The U.S. Equal Employment Opportunity Commission logged approximately five percent fewer discrimination complaints in Fiscal Year 2014 than the year earlier.
The EEOC received 88,778 private sector charges in FY 2014, compared to 93,727 in 2013 and 99,412 in 2012.
Does this reflect an improving economy or is it a sign of difficulties within the federal agency that is charged with insuring compliance with federal civil rights laws? Or maybe both.
Clearly, 2014 was a difficult year internally for the EEOC. According to the EEOC’s annual report, the agency resolved 87,442 charges in 2014 which is 9,810 less than it resolved in 2013. Meanwhile, the EEOC’s backlog grew and now totals 76,000 cases. The EEOC also suffered withering criticism in federal courts in 2014 – some of it patently unfair – and it was forced to pay millions of dollars in attorneys fees to the opposing side in ten lawsuits.
There are indications that employment discrimination victims are losing confidence that the federal government will actually do anything about employment discrimination. The number of employment discrimination claims filed in federal courts also have declined in recent years. Many attorney refuse to file these cases in federal courts because they are disproportionately dismissed by federal judges.
The EEOC blames its difficulties in 2014 on the government shut-down and a hiring freeze that, coupled with normal attribution, particularly affected its investigatory staff. There were also indications of management woes. President Obama in September appointed EEOC Vice-Chair Jenny R. Yang to the position of EEOC Chair, replacing Jacqueline Berrien whom Obama appointed in 2009.
Germaine P. Roseboro, the EEOC’s Chief Financial Officer, said the financial outlook is brighter for the EEOC in the year ahead. She states that the EEOC’s FY 2014 appropriation was $20 million more than FY 2013 and the infusion of funds allowed the EEOC to lift a two-year hiring freeze and hire more than 200 external candidates for front-line and support positions. “The agency is on track for restoring its capacity to more effectively meet the EEOC’s mission,” she writes.
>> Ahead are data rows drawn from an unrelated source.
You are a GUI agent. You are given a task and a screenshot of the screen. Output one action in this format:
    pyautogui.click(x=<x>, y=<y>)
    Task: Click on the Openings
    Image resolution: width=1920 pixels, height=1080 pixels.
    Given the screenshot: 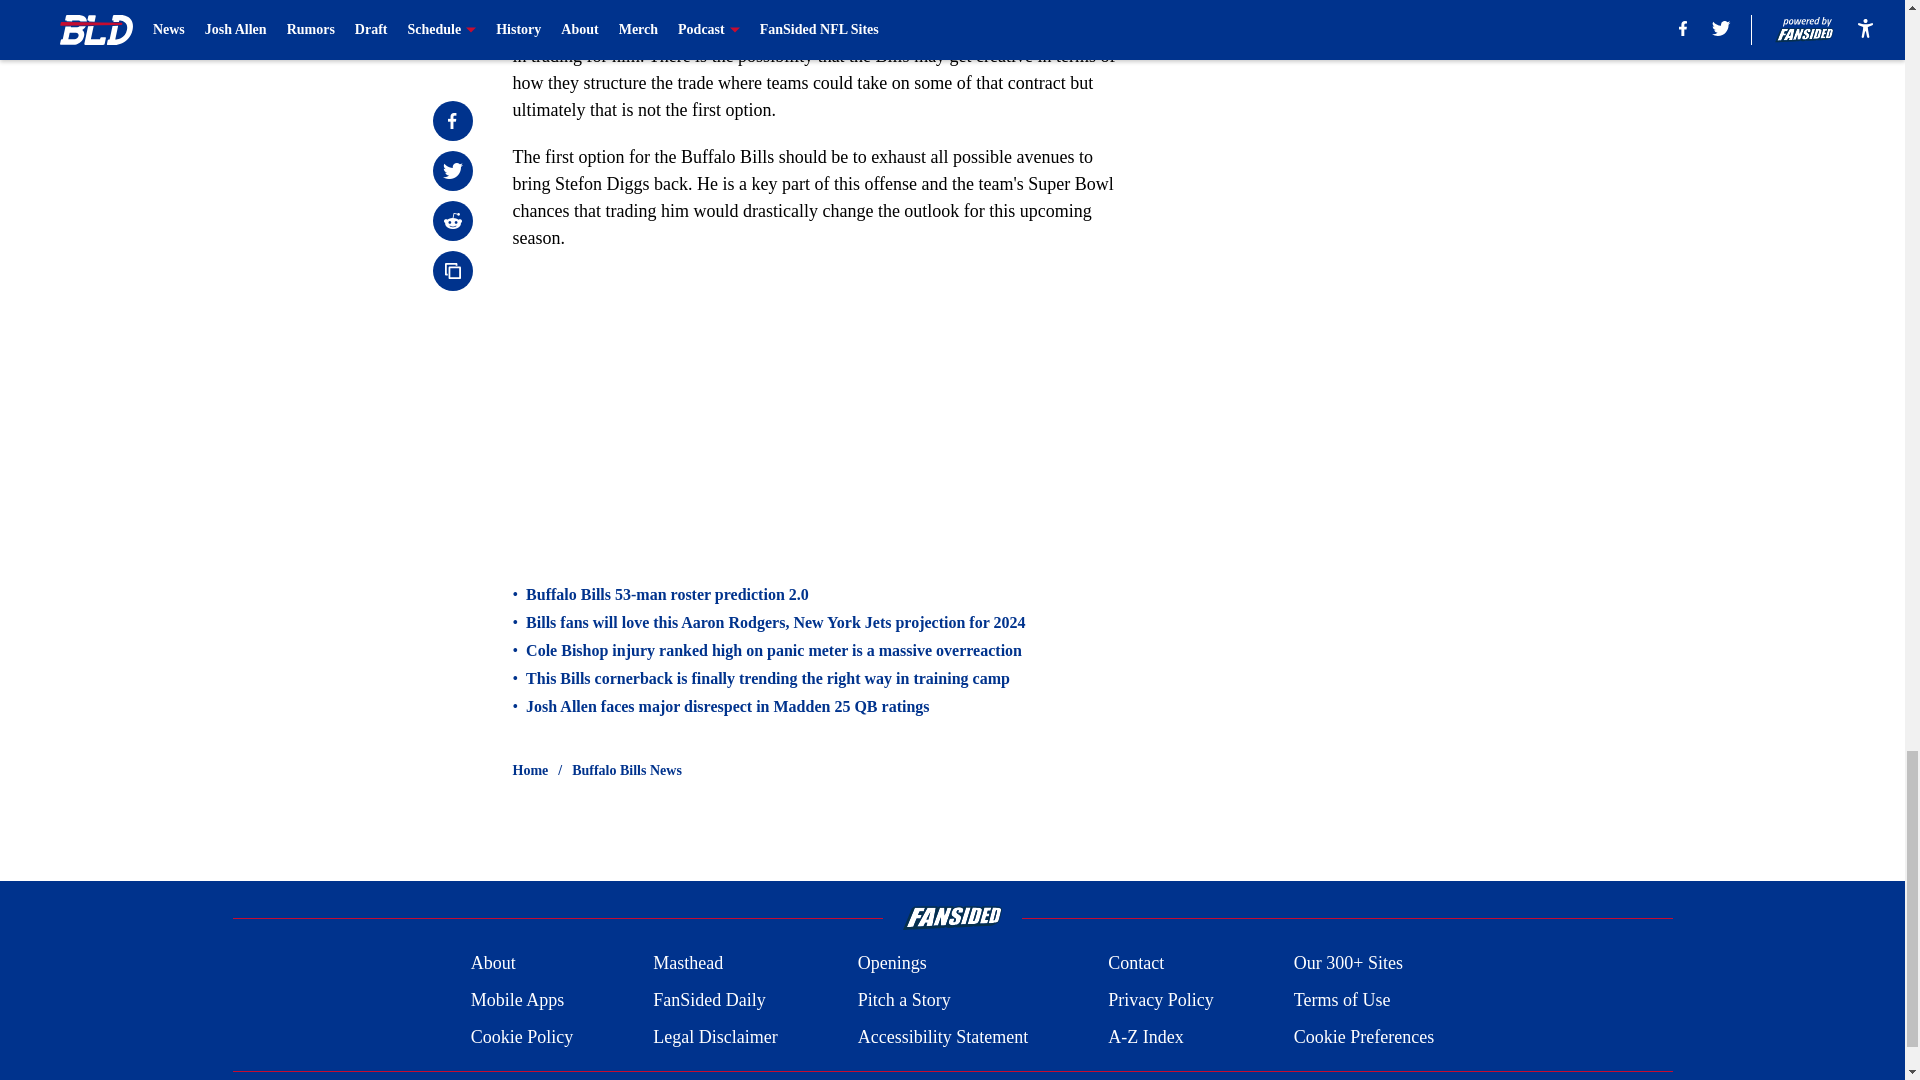 What is the action you would take?
    pyautogui.click(x=892, y=964)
However, there are indicators of yet more trouble ahead for the EEOC in the new Republican-led Senate and Congress.
GOP Senators Rand Paul and Lamar Alexander recently blasted the EEOC for investigating companies for engaging in systemic discrimination without first requiring employees to file formal complaints. Paul, who seems to have virtually no understanding of the dynamics of employment discrimination, was particularly incensed. He asked EEOC General Counsel P. David Lopez., “How can you show up to work with a straight face? I don’t understand how you wouldn’t resign immediately, and say, ‘This is abhorrent.’” He also accused Lopez of using the “bully nature” of his agency to “punish business.” Do Rand and Alexander think the EEOC should ignore employers who refuse to hire workers unless they sign unconscionable contracts that are especially designed to thwart employment discrimination laws? Sadly, it seems so.
You’re right about the federal courts. The federal judiciary has all but gutted the anti-discrimination laws. Pity the poor federal employee victim who can only litigate in federal court and has to deal with a very hostile Office of Federal Operations.
Several former and current federal judges have actually taken to blogging to complain about their colleagues’ war against employment discrimination plaintiffs.
Most federal judges seem to absolutely hate employment discrimination cases.